- **Objective**:
Copy the entries from the line with "This screenshot has height=526, width=788." through the line with "click(59, 137)", keeping every character the same and omitting the pictures.

- **Input records**:

================

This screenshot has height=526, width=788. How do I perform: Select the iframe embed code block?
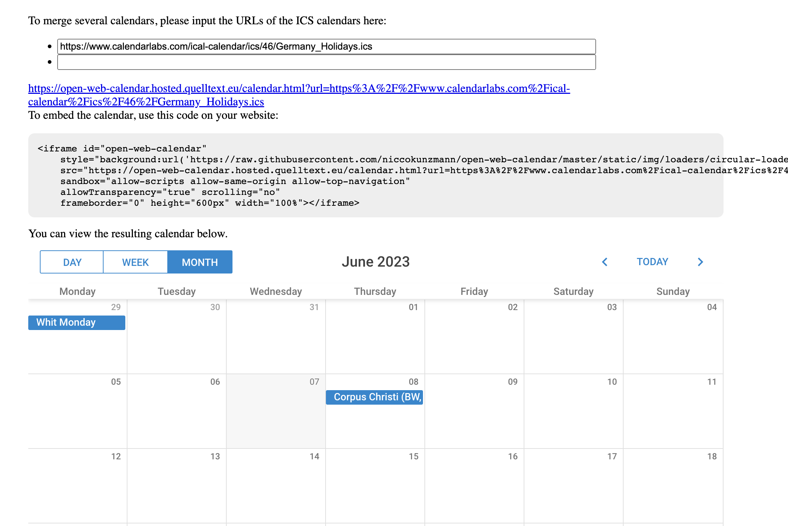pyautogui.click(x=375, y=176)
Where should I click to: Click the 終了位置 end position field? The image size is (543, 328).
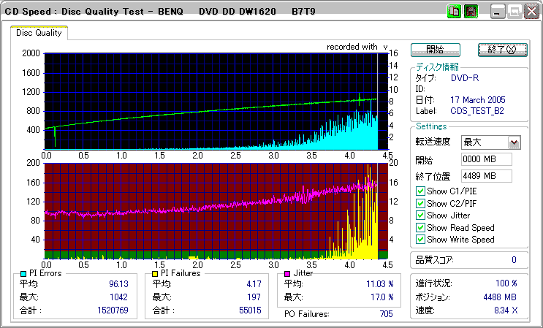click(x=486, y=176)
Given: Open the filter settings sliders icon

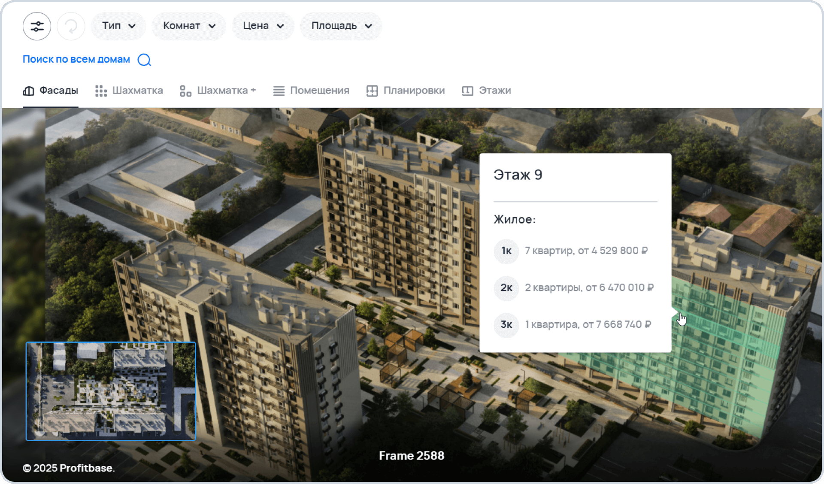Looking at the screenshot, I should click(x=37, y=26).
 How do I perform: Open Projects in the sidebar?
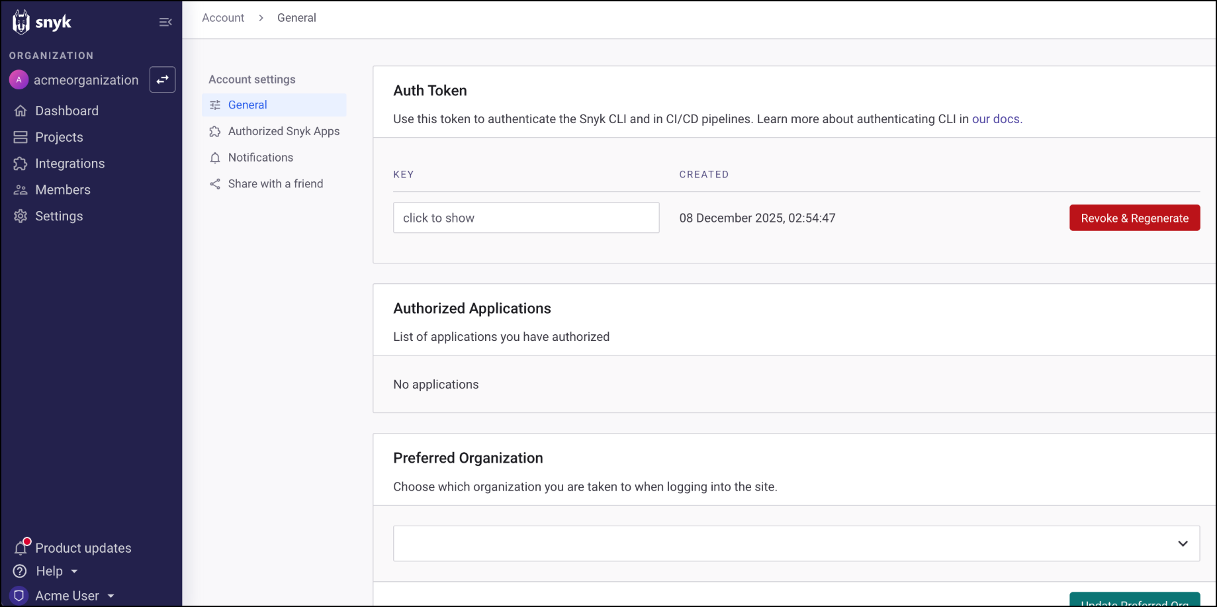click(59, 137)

================

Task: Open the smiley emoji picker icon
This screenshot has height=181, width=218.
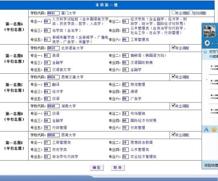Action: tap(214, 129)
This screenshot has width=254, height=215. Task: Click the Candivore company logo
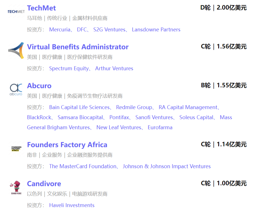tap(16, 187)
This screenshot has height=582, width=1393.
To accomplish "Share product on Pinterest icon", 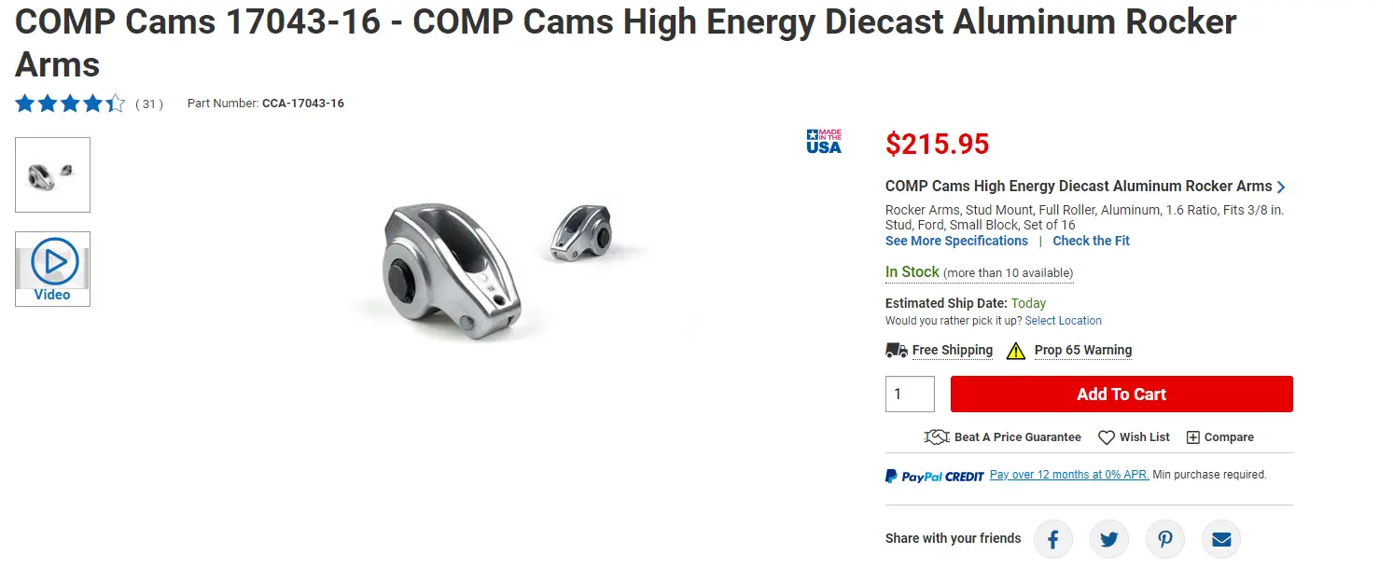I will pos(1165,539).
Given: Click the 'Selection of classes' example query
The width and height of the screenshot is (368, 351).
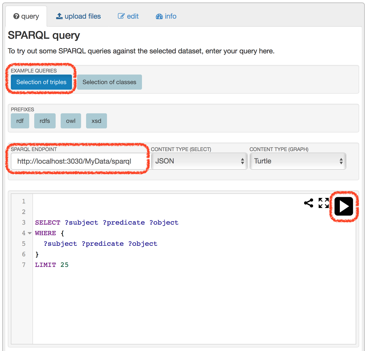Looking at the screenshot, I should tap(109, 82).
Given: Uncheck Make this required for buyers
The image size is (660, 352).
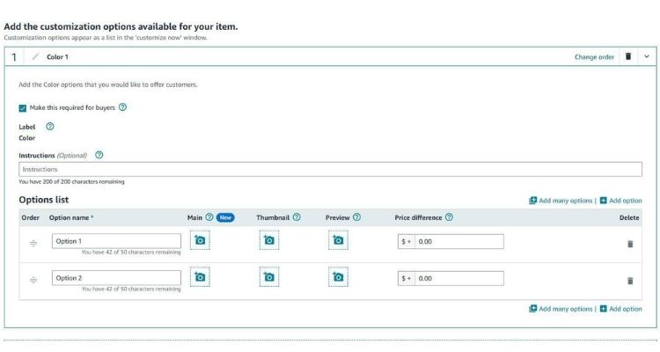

================

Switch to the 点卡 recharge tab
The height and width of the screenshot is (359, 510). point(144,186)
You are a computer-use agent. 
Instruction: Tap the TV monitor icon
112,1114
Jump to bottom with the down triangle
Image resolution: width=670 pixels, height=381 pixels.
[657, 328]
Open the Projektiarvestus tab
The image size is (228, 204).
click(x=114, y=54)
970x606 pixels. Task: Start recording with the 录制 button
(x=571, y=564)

================

- **Expected answer**:
This screenshot has height=526, width=788. How do I perform: Select the iframe embed code block?
pyautogui.click(x=375, y=176)
Where should I click to: Click the 終了位置 end position field? The image size is (543, 328).
click(x=486, y=176)
Given: Open the filter settings sliders icon

Looking at the screenshot, I should click(x=37, y=26).
 How do I perform: Open Projects in the sidebar?
click(59, 137)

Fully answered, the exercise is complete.